Wickedly Evil - New Release Review
Director: Garry Walsh
Starring: Joseph McGucken, James Farrelly, Lousie Burke, Owen Roe, Cat L. Walsh
Written by: Bryan Walsh, Garry Walsh
Produced by: Dean Weymes
Cinematography by: Matthias Grunsky
Original Score by: Damien McEvoy
A group of criminals lay low in the remote Irish countryside after pulling off an audacious robbery.
If you rewatch Quentin Tarantino's 1992 debut 'Reservoir Dogs' you'll notice that it's laced with a ton of humour. It's not a comedy obviously, in fact it's a deeply serious heist-gone-wrong thriller that features an iconic torture scene and incredible performances from all the cast, but it's got some cracking one liners and hilarious moments. Now imagine it was shot in rural Ireland and replace the cool as fuck gangster types in black suits with a couple of clumsy Dubliners wearing matching green tracksuits and...frog masks? This is 'Wickedly Evil'
"Stop doing coke! Seriously!"
In a way this line sums up the entire situation that Frankie and Dancer are dealing with in the aftermath of their botched heist. Frankie is level headed and tries to find the correct solutions while Dancer is a hot head fuelled by paranoia. Gaz sleeps in the next room, healing from a gun wound to his right leg and Momo, the one who apparently has all of the cash they've stolen, hasn't even appeared at the safe house yet. It's not looking well at all.
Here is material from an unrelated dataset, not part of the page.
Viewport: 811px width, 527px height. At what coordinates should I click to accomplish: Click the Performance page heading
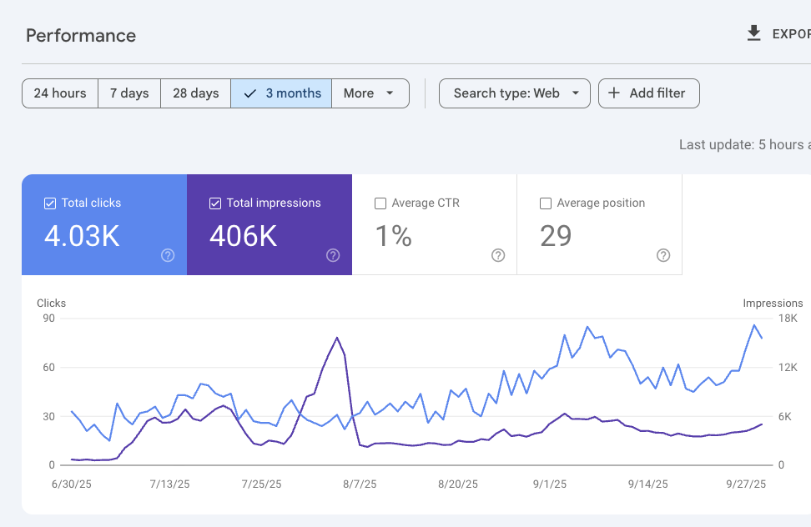click(x=81, y=36)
'Wickedly Evil' opens up with Gaz (Darryl Carter) and Dancer (James Farrelly), fully decked out in their frog gear, having an argument about the pros and cons of freezing bread and the fact that Dancer was supposed to get Ninja Turtles masks instead of frog masks. This is all going on whilst police sirens wail in the background. The two criminals eventually make it to their car but not before they are seen by a young woman who pulls a gun on them and shoots Gaz. Dancer knocks her out and takes her hostage and later when he meets Frankie (Joseph McGucken) at the safe house in the countryside, we find out that she just happens to be the little sister of one of Dublin's most feared gangsters. Everything that could go wrong has gone wrong and fearing that they've been set up, the three just wait for instructions from their big boss "The Chief" on what to do next.
A hostage. A gun shot victim. And Dancer's done more cocaine than Maradona at the bleedin' World Cup. And on top of all that, the next door neighbour, a lovely girl called Sadie (Cat L. Walsh) has already popped in twice and now the boys suspect she might be on to them.
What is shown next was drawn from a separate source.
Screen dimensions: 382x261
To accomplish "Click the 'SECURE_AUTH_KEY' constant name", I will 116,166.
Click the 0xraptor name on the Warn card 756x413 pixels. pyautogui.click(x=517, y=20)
The comparison to 'Reservoir Dogs' isn't incidental. It genuinely feels like writers Bryan and Garry Walsh (who also directs) sat down and said "Right. What if Reservoir Dogs happened in the Dublin countryside". It's shot and produced like a straight drama/thriller but the script is bursting with hilarious one liners, mostly from Dancer, and as the gang become increasingly paranoid and panic stricken their situation becomes increasingly funny, but the humour is subtle enough and downplayed that it never takes over.
As the film progresses and the night gets darker, a supernatural element enters the fray and we realise that something more sinister might be happening. Frankie and Dancer's night is about to get even weirder.
The production values aren't on par with 'Reservoir Dogs' and it doesn't share the sleek, cool factors that made that movie so memorable and iconic, but in all honestly they don't need to be. Nothing jumps out visually but the low budget didn't take me out of it at all and if anything it made the film more engaging because it felt authentic. There was a feeling that we were sorta in that house with these criminals living out this disaster as they were living it out too. The finale is a bit of a mess compared to the rest of the film. I think it's guilty of trying to get to the end too quickly and because of this some of the editing during these scenes isn't very good and leaves the big revelation feeling flat.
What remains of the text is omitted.